* [OBJECTIVE]: Please put the lines below into a JSON list of strings, one string per line with blank lines left out, starting at the line that contains "Where should I click to: Open" and ending at the line that contains "Select the XS", both included.

* [RECORDS FOR PROCESSING]:
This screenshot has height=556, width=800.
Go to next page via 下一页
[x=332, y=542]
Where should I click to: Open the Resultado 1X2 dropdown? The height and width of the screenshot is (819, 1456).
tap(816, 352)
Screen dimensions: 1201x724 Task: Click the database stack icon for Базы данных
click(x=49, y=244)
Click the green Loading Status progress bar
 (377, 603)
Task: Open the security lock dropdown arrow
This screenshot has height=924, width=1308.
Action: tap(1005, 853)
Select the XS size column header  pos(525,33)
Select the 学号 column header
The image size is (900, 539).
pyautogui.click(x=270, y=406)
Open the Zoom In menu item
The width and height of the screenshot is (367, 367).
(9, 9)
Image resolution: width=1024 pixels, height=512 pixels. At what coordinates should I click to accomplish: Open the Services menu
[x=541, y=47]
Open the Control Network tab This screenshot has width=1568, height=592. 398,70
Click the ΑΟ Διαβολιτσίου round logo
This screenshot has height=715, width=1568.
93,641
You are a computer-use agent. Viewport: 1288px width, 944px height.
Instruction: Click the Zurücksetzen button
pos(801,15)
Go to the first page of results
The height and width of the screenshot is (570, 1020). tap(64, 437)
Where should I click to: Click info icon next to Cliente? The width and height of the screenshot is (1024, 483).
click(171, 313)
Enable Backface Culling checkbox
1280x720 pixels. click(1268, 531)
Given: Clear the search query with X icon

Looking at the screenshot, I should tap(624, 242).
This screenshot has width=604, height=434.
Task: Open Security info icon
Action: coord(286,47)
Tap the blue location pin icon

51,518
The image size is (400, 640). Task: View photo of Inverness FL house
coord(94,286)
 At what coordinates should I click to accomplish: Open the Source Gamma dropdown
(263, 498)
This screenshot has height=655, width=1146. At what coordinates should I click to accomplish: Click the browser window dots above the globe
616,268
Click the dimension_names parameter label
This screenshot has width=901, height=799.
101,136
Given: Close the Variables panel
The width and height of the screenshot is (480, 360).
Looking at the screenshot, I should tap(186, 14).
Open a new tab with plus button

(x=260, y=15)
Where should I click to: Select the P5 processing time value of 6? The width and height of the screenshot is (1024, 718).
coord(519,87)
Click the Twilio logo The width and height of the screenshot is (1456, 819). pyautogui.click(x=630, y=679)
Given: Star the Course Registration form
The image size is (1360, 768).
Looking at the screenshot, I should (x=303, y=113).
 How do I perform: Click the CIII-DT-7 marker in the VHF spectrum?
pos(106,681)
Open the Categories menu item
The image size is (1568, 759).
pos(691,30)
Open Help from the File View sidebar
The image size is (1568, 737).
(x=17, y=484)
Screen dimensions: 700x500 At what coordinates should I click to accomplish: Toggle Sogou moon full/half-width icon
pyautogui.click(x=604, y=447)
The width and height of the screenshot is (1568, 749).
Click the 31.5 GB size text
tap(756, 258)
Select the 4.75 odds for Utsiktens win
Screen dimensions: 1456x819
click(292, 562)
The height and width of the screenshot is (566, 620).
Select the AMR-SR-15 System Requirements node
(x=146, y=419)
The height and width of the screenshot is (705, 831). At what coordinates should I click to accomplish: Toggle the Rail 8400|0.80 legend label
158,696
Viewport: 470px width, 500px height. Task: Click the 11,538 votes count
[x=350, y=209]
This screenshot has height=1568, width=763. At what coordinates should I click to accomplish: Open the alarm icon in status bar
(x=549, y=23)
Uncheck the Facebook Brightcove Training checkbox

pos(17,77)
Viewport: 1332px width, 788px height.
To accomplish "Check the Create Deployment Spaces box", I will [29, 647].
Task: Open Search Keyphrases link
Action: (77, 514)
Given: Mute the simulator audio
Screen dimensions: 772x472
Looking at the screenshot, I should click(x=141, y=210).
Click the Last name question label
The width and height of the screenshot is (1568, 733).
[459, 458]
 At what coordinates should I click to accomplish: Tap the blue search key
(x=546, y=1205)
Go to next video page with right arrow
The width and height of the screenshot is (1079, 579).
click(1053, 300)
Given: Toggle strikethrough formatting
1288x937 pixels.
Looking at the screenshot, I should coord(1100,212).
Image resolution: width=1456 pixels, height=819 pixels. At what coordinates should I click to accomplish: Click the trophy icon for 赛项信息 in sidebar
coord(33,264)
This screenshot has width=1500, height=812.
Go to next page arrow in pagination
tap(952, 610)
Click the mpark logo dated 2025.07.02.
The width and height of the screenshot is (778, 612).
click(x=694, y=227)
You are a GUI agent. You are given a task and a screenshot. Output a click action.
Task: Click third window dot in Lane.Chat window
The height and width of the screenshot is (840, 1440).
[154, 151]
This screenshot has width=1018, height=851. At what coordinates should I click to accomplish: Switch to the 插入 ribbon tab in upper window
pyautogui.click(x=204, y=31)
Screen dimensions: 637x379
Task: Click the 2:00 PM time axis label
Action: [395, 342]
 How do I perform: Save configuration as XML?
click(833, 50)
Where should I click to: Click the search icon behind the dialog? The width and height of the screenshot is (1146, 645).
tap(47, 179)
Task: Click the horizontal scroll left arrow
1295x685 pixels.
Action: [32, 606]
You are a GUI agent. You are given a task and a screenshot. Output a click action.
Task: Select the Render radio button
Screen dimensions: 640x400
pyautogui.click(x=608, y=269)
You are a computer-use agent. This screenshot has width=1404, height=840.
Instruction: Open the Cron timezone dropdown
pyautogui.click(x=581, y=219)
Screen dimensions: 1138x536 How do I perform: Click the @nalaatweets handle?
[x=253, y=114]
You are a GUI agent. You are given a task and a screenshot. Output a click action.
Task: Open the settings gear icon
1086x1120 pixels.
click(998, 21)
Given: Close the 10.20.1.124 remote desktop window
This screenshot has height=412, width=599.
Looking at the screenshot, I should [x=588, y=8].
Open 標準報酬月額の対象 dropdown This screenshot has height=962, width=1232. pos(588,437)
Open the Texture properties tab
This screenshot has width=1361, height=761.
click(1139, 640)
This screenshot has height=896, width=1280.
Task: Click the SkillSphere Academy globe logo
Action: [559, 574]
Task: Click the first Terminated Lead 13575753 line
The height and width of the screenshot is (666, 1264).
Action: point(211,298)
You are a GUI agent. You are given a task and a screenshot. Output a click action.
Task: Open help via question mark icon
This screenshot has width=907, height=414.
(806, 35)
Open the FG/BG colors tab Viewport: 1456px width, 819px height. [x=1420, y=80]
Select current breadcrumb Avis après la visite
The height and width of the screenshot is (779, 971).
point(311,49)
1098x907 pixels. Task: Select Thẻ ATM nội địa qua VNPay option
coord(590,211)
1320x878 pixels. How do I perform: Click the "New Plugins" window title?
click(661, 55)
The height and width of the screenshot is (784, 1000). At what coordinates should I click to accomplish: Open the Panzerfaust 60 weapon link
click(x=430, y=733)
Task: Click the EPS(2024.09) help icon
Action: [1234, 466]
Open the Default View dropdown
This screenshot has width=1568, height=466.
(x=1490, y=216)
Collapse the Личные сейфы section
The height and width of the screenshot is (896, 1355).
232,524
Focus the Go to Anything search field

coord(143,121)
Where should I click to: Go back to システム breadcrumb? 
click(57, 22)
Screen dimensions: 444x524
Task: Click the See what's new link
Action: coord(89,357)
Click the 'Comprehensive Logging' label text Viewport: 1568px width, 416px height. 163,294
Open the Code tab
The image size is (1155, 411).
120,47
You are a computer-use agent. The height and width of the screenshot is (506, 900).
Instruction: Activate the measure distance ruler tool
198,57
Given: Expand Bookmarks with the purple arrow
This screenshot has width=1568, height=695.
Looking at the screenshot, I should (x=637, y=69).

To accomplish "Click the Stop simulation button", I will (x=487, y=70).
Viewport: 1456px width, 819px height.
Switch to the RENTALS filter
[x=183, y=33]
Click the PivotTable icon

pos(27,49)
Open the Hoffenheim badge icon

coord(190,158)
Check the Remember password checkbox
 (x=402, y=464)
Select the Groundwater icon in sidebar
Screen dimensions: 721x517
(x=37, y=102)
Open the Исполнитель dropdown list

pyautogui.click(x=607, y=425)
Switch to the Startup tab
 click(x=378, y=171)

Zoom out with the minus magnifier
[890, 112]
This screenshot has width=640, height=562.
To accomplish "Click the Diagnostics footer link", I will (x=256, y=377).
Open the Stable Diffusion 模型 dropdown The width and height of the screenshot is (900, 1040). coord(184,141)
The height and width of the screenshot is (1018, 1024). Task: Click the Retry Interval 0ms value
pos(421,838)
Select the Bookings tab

* [EXPECTED ANSWER]:
[
  "Where should I click to: Open the Resultado 1X2 dropdown? The height and width of the screenshot is (819, 1456).",
  "tap(816, 352)",
  "Screen dimensions: 1201x724 Task: Click the database stack icon for Базы данных",
  "click(x=49, y=244)",
  "Click the green Loading Status progress bar",
  " (377, 603)",
  "Task: Open the security lock dropdown arrow",
  "This screenshot has height=924, width=1308.",
  "Action: tap(1005, 853)",
  "Select the XS size column header  pos(525,33)"
]